Page:Maupassant - Miss Harriet - Ollendorff, 1907.djvu/214

La bibliothèque libre.
Cette page a été validée par deux contributeurs.
204
l’âne

Les deux hommes s’élancèrent à sa poursuite, Maillochon à grandes enjambées, Labouise à pas pressés, courant d’un trot essoufflé de petit homme.

Mais l’âne, à bout de forces, s’était arrêté, et il regardait, d’un œil éperdu, venir ses meurtriers. Puis, tout à coup, il tendit la tête et se mit à braire.

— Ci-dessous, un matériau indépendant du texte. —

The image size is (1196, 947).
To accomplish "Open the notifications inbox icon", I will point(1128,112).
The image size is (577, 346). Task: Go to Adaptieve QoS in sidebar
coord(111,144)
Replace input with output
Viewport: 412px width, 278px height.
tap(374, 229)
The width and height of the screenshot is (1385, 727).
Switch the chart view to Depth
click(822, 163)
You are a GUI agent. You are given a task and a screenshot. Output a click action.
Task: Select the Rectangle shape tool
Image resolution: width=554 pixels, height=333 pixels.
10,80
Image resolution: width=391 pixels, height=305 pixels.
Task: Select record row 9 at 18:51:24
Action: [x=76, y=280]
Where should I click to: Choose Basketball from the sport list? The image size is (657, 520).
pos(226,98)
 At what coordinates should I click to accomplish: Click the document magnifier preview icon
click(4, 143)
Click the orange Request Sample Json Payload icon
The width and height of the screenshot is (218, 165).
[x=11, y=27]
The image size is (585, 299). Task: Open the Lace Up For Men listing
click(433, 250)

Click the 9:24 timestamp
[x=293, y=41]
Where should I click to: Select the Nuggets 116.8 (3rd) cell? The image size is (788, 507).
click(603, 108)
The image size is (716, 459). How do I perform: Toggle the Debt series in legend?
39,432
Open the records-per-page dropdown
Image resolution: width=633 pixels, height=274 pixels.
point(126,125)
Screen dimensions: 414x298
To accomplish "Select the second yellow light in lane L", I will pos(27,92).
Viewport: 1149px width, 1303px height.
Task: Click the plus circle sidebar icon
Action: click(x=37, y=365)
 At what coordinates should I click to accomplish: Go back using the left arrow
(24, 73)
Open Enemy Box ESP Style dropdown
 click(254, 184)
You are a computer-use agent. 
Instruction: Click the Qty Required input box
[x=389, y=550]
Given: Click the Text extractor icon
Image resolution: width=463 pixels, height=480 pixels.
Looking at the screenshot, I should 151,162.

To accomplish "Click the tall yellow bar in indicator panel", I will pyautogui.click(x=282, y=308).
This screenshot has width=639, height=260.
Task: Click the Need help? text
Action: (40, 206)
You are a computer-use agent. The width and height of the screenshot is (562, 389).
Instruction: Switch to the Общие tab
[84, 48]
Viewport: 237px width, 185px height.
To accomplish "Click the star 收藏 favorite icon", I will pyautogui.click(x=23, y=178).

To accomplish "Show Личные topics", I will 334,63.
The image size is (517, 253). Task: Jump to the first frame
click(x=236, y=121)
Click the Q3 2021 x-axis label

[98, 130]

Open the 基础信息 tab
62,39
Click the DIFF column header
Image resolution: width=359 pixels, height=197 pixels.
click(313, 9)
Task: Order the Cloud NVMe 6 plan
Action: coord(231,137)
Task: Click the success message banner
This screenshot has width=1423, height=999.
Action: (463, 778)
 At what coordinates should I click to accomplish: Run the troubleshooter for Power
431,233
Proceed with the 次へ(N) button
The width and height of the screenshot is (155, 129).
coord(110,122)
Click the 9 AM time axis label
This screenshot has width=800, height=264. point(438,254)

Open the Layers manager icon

Labouise, haletant, avait pris le fusil. Cette fois, il s’approcha tout près, n’ayant pas envie de recommencer la course.

Quand le baudet eut fini de pousser sa plainte lamentable, comme un appel de secours, un dernier cri d’impuissance, l’homme, qui avait son idée, cria : « Mailloche, ohé ! ma sœur, amène-toi, je vas lui faire prendre médecine. » Et, tandis que l’autre ouvrait de force la bouche serrée de l’animal, Chicot lui introduisait au fond du gosier le canon de son fusil, comme s’il eût voulu lui faire boire un médicament ; puis il dit :

— Ohé ! ma sœur, attention, je verse la purge.

Et il appuya sur la gâchette. L’âne recula de trois pas, tomba sur le derrière, tenta de se relever et s’abattit à la fin sur le flanc en fermant les yeux. Tout son vieux corps pelé palpitait ; ses jambes s’agitaient comme s’il eût voulu courir.